Ever since Adani, one of India’s largest power businesses, announced its thoughts to work on a new mega-mine (denoted the Carmichael Coal Mine), critics have examined what the implications could be.
First and foremost, the Carmichael Coal Mine would later be on the lands of ancestral people, stripping them of what they knew to be home for years. Next, an advocacy group, #StopAdani, reports that having the coal mine built would result in allowing “500 more coal ships to travel through the Great Barrier Reef World Heritage Area every year for 60 years.” And if that’s not enough, the Carmichael Coal Mine would also result in a whopping 4.6 billion tons of carbon pollution being added to our atmosphere.
Adani is permitted to build in spite of harming the environment
The Carmichael Coal Mine was once just a proposal. But just a few months ago, The Queensland government gave Adani the green light to start building. The decision has evoked a state of shock among many. Critics are continuing to ask questions that would clarify why the Queensland government would put the environment on the back-burner. Why is it that profit comes before the environment? At what point is enough, enough?
Though it looks like critics aren’t the only ones to rebuke Adani’s efforts to continue with the Carmichael Coal Mine. It’s also the people who work for the company: contractors who work for engineering company GHD, which leverages its talent pool to help Adani.
And now that the proposed thermal coal mine in central Queensland has been approved, Adani is now partnering with contractors (including GHD) to help build the mine and rail link. To that end, the pressing question for many of GHD contractors is: “Why us?”
Over half of GHD’s staff upset about company’s involvement in Carmichael Coal Mine
Market Forces, a sustainability advocacy group that pushes businesses to reduce their carbon footprints, recently tweeted out the results of a survey they had run with GHD staff:
Some of these findings include:
“70% [of staff] say GHD is risking its ethical business credentials by working on the Adani Carmichael.”
“62% say GHD should stop working on projects that expand the thermal coal sector.”
GHD’s business integrity called into question by its employees
The advocacy group also collected quotes from GHD staff and published them on its social media accounts.
One employee said: “This project is a blight on GHD. It contravenes GHD’s sustainability policy and core value of integrity. It makes me ashamed to work for GHD.”
Another commented: “I previously didn’t know about the Adani controversy. Having found out about it and the company’s involvement quite frankly I’m ashamed, embarrassed, and extremely disappointed, not least for the fact that the company are being so stubborn in listening to the public and its staff.”
Market Forces comments on the Carmichael Coal Mine project
Market Forces campaigner Pablo Brait said the group opposes the Adani Coal Mine project.
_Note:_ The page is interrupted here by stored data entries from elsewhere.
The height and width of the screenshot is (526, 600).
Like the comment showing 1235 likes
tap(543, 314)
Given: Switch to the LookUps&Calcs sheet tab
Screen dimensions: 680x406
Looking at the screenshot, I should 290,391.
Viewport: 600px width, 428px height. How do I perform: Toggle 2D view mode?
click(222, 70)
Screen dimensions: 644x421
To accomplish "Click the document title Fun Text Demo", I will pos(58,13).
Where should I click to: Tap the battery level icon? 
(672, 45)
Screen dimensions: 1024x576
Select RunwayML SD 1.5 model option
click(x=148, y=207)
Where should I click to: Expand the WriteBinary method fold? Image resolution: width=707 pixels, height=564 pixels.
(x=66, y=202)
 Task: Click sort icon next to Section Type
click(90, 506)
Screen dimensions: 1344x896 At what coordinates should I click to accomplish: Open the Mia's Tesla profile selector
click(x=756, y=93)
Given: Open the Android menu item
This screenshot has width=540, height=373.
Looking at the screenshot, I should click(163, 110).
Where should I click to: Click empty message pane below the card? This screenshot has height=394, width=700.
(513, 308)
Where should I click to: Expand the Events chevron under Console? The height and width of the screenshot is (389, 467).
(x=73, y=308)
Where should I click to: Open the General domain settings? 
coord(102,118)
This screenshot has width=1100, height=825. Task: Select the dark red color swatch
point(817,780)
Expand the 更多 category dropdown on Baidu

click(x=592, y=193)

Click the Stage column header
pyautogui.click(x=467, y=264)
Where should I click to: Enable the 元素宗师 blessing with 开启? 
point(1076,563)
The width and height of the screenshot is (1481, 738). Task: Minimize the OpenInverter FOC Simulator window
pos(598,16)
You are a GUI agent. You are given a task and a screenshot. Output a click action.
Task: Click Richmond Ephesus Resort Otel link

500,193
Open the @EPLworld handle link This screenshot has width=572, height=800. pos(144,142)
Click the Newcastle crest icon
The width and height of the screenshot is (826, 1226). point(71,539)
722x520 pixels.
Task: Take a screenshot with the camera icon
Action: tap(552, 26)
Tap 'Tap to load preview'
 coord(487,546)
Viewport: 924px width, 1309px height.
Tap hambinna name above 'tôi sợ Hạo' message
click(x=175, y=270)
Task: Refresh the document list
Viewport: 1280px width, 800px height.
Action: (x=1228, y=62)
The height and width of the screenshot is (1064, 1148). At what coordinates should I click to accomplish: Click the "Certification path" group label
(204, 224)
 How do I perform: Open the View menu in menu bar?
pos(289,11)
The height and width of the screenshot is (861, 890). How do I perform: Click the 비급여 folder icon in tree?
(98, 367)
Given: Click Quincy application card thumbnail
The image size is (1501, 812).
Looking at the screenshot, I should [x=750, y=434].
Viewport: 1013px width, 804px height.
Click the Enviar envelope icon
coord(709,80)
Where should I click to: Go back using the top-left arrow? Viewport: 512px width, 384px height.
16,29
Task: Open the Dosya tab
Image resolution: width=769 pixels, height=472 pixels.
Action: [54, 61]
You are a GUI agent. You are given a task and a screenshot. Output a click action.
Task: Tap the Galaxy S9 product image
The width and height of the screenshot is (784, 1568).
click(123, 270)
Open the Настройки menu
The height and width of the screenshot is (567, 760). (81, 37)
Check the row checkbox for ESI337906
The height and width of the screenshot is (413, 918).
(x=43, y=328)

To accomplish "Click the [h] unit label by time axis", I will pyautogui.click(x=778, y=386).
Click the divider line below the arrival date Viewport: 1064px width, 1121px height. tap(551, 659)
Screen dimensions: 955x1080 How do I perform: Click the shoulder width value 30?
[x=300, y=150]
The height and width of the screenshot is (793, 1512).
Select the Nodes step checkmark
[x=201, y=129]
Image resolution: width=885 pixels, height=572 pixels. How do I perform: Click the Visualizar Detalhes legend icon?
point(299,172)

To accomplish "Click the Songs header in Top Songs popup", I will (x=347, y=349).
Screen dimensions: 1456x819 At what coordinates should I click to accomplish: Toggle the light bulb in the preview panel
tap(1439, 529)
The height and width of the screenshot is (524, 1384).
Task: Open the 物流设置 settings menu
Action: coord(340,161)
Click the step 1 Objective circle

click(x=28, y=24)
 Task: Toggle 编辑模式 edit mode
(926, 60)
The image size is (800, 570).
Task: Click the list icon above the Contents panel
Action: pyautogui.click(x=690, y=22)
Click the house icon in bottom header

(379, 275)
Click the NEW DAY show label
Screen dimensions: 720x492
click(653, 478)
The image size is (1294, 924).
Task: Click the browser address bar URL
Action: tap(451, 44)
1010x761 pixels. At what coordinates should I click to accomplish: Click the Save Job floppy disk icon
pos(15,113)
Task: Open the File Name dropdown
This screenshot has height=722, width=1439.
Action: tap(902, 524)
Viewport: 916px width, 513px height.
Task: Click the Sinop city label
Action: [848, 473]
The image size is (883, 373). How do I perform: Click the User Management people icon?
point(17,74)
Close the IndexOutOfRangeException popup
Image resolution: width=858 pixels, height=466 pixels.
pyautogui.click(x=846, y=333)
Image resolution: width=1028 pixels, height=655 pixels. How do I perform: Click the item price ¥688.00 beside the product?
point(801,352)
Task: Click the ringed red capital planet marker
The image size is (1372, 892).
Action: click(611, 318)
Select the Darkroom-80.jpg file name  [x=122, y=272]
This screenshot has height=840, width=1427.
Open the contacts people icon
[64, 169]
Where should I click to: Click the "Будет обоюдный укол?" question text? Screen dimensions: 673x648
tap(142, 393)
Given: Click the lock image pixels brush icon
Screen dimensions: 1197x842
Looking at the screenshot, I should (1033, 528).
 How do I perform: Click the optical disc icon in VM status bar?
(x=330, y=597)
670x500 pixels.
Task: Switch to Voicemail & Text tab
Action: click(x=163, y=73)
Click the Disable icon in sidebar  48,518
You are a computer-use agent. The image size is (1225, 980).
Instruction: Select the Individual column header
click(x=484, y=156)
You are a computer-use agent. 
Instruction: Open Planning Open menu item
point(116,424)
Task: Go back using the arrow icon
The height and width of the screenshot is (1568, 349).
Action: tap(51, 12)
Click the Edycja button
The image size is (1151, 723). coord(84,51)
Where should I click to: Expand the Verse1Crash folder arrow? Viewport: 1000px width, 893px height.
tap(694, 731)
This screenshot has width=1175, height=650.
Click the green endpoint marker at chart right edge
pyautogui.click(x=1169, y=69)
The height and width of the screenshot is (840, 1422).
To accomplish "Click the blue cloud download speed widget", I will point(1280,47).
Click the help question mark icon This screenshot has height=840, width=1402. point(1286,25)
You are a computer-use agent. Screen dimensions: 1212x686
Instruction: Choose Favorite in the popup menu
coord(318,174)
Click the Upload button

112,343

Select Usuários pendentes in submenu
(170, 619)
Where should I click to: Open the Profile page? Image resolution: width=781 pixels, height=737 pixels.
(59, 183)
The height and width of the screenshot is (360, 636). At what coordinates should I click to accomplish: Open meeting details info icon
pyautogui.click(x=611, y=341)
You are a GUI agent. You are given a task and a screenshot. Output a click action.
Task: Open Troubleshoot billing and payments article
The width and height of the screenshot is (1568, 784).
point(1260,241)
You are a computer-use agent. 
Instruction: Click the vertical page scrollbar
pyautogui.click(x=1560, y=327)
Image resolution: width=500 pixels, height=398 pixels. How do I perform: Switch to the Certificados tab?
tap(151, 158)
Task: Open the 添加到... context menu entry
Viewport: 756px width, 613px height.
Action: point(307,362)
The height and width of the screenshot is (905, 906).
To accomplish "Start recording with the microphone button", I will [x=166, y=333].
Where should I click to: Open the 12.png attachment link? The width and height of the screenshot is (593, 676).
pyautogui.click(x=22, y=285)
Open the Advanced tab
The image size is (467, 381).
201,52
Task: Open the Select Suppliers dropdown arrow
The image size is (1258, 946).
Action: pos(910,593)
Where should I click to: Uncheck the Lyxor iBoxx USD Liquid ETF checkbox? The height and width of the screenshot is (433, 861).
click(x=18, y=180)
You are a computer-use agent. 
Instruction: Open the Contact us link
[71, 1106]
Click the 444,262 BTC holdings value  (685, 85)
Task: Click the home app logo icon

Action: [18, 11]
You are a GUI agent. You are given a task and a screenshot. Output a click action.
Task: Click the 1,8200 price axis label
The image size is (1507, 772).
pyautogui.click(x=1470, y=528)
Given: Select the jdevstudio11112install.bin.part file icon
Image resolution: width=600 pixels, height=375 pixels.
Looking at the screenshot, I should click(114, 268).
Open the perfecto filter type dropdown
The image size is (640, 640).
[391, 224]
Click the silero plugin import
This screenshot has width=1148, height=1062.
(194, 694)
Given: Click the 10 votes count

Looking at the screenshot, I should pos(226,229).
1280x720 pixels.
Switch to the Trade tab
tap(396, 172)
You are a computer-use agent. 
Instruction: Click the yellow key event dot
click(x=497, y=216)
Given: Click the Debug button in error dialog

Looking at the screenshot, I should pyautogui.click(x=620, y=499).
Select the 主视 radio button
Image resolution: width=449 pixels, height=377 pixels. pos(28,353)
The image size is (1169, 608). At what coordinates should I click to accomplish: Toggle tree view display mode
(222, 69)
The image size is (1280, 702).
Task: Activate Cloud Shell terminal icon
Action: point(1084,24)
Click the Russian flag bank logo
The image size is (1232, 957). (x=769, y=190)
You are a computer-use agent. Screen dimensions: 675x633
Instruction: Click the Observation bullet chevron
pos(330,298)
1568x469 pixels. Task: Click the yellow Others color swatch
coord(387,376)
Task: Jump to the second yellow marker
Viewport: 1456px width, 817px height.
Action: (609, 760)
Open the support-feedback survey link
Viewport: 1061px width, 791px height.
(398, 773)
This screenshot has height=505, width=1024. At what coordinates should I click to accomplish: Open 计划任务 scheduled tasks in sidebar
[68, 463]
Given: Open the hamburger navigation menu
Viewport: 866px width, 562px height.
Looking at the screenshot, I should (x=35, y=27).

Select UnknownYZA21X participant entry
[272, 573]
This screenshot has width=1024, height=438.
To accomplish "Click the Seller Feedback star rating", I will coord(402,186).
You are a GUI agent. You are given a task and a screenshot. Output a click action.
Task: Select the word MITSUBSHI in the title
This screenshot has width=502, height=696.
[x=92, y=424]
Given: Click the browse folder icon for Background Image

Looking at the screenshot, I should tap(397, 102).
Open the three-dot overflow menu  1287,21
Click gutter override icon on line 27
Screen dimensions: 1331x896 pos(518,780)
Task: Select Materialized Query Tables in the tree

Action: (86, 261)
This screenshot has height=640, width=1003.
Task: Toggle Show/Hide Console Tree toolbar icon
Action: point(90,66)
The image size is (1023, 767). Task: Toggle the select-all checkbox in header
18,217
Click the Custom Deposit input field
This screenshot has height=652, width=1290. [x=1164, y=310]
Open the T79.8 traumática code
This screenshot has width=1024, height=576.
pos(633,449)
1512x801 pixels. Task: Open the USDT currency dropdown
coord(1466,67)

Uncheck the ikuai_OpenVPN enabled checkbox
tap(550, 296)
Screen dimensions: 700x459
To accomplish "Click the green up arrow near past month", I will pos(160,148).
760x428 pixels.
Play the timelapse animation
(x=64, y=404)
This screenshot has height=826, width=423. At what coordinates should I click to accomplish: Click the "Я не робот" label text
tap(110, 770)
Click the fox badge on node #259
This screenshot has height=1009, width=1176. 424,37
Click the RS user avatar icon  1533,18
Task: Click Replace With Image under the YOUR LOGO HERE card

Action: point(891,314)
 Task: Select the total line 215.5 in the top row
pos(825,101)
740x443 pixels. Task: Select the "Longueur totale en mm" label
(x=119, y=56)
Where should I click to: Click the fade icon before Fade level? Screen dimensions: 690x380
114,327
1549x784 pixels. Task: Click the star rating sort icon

Additionally, the group is actively campaigning to have businesses cut ties with the mega-mine.
“We don’t think any company that sees itself as a forward-thinking or ethical company should be going anywhere near the Adani Carmichael project,” Brait said to the ABC.
Protesters look to get GHD to take action against the Carmichael coal mine project
The leaking of staff discontent comes as protesters across Australia targeted GHD for its involvement with the controversial coal mine. More than a dozen GHD offices throughout the nation saw protests last week, some of which led to arrests.
Anti-mine advocacy group #StopAdani said the survey and leaked emails are evidence of progress for the Adani protests. However, GHD management has vowed to continue their association with Adani to help build their mine and rail.